Given problem
Turn the lines below into a numbered list, leaving out any blank lines.

---

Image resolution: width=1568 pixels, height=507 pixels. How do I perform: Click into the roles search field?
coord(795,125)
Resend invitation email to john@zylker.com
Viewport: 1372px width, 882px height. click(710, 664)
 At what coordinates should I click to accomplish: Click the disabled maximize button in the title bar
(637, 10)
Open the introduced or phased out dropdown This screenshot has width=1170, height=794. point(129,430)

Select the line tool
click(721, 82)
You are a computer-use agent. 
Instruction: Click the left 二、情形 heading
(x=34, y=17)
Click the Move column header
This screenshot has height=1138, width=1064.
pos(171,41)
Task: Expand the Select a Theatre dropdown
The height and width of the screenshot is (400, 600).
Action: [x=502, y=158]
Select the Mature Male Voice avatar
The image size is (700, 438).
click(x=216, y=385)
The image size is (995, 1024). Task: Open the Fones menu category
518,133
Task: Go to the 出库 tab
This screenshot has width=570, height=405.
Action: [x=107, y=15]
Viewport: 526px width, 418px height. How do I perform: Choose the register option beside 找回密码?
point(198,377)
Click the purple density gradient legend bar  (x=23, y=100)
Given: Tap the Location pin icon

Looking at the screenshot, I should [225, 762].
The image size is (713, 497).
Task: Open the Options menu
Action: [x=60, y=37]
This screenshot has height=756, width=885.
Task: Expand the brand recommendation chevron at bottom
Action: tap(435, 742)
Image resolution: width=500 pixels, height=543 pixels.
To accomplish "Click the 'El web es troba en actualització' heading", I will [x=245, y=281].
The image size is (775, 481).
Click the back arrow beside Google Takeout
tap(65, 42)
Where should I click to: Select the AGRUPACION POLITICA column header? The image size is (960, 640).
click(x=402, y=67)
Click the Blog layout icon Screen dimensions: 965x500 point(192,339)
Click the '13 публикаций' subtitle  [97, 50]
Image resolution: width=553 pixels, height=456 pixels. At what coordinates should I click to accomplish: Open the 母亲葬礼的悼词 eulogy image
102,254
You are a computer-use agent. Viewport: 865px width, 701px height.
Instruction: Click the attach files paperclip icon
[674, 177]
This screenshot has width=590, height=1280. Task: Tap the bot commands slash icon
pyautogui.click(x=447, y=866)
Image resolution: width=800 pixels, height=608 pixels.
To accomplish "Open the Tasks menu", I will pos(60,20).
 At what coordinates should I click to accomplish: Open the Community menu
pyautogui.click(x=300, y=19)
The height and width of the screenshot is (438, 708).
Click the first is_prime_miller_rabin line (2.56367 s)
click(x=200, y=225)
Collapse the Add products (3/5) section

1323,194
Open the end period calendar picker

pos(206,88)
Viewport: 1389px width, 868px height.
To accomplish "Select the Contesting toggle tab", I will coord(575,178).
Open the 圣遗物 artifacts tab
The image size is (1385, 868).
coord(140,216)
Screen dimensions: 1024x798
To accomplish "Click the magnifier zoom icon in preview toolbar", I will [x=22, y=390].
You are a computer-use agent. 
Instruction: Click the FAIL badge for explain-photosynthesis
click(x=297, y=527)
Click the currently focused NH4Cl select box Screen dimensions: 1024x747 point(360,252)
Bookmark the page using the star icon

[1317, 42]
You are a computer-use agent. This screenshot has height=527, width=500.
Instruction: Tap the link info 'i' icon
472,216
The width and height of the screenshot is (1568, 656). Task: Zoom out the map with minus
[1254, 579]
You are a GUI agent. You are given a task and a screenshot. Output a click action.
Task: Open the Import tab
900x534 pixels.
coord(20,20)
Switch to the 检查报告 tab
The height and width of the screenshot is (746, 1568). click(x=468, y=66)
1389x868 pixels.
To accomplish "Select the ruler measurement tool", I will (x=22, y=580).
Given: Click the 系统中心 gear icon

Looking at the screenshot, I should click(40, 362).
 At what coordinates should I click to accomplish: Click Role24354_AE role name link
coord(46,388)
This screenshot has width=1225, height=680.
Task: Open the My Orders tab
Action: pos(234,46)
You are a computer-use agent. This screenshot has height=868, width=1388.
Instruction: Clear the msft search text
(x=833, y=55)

---

Response
1. Image resolution: width=1568 pixels, height=507 pixels. How do I perform: Click into the roles search field?
2. coord(795,125)
3. Resend invitation email to john@zylker.com
4. Viewport: 1372px width, 882px height. click(710, 664)
5.  At what coordinates should I click to accomplish: Click the disabled maximize button in the title bar
6. (637, 10)
7. Open the introduced or phased out dropdown This screenshot has width=1170, height=794. point(129,430)
8. Select the line tool
9. click(721, 82)
10. You are a computer-use agent. 
11. Instruction: Click the left 二、情形 heading
12. (x=34, y=17)
13. Click the Move column header
14. This screenshot has height=1138, width=1064.
15. pos(171,41)
16. Task: Expand the Select a Theatre dropdown
17. The height and width of the screenshot is (400, 600).
18. Action: [x=502, y=158]
19. Select the Mature Male Voice avatar
20. The image size is (700, 438).
21. click(x=216, y=385)
22. The image size is (995, 1024). Task: Open the Fones menu category
23. 518,133
24. Task: Go to the 出库 tab
25. This screenshot has width=570, height=405.
26. Action: [x=107, y=15]
27. Viewport: 526px width, 418px height. How do I perform: Choose the register option beside 找回密码?
28. point(198,377)
29. Click the purple density gradient legend bar  (x=23, y=100)
30. Given: Tap the Location pin icon
31. Looking at the screenshot, I should [225, 762].
32. The image size is (713, 497).
33. Task: Open the Options menu
34. Action: [x=60, y=37]
35. This screenshot has height=756, width=885.
36. Task: Expand the brand recommendation chevron at bottom
37. Action: tap(435, 742)
38. Image resolution: width=500 pixels, height=543 pixels.
39. To accomplish "Click the 'El web es troba en actualització' heading", I will [x=245, y=281].
40. The image size is (775, 481).
41. Click the back arrow beside Google Takeout
42. tap(65, 42)
43. Where should I click to: Select the AGRUPACION POLITICA column header? The image size is (960, 640).
44. click(x=402, y=67)
45. Click the Blog layout icon Screen dimensions: 965x500 point(192,339)
46. Click the '13 публикаций' subtitle  [97, 50]
47. Image resolution: width=553 pixels, height=456 pixels. At what coordinates should I click to accomplish: Open the 母亲葬礼的悼词 eulogy image
48. 102,254
49. You are a computer-use agent. Viewport: 865px width, 701px height.
50. Instruction: Click the attach files paperclip icon
51. [674, 177]
52. This screenshot has width=590, height=1280. Task: Tap the bot commands slash icon
53. pyautogui.click(x=447, y=866)
54. Image resolution: width=800 pixels, height=608 pixels.
55. To accomplish "Open the Tasks menu", I will pos(60,20).
56.  At what coordinates should I click to accomplish: Open the Community menu
57. pyautogui.click(x=300, y=19)
58. The height and width of the screenshot is (438, 708).
59. Click the first is_prime_miller_rabin line (2.56367 s)
60. click(x=200, y=225)
61. Collapse the Add products (3/5) section
62. 1323,194
63. Open the end period calendar picker
64. pos(206,88)
65. Viewport: 1389px width, 868px height.
66. To accomplish "Select the Contesting toggle tab", I will coord(575,178).
67. Open the 圣遗物 artifacts tab
68. The image size is (1385, 868).
69. coord(140,216)
70. Screen dimensions: 1024x798
71. To accomplish "Click the magnifier zoom icon in preview toolbar", I will [x=22, y=390].
72. You are a computer-use agent. 
73. Instruction: Click the FAIL badge for explain-photosynthesis
74. click(x=297, y=527)
75. Click the currently focused NH4Cl select box Screen dimensions: 1024x747 point(360,252)
76. Bookmark the page using the star icon
77. [1317, 42]
78. You are a computer-use agent. This screenshot has height=527, width=500.
79. Instruction: Tap the link info 'i' icon
80. 472,216
81. The width and height of the screenshot is (1568, 656). Task: Zoom out the map with minus
82. [1254, 579]
83. You are a GUI agent. You are given a task and a screenshot. Output a click action.
84. Task: Open the Import tab
85. 900x534 pixels.
86. coord(20,20)
87. Switch to the 检查报告 tab
88. The height and width of the screenshot is (746, 1568). click(x=468, y=66)
89. 1389x868 pixels.
90. To accomplish "Select the ruler measurement tool", I will (x=22, y=580).
91. Given: Click the 系统中心 gear icon
92. Looking at the screenshot, I should click(40, 362).
93.  At what coordinates should I click to accomplish: Click Role24354_AE role name link
94. coord(46,388)
95. This screenshot has width=1225, height=680.
96. Task: Open the My Orders tab
97. Action: pos(234,46)
98. You are a computer-use agent. This screenshot has height=868, width=1388.
99. Instruction: Clear the msft search text
100. (x=833, y=55)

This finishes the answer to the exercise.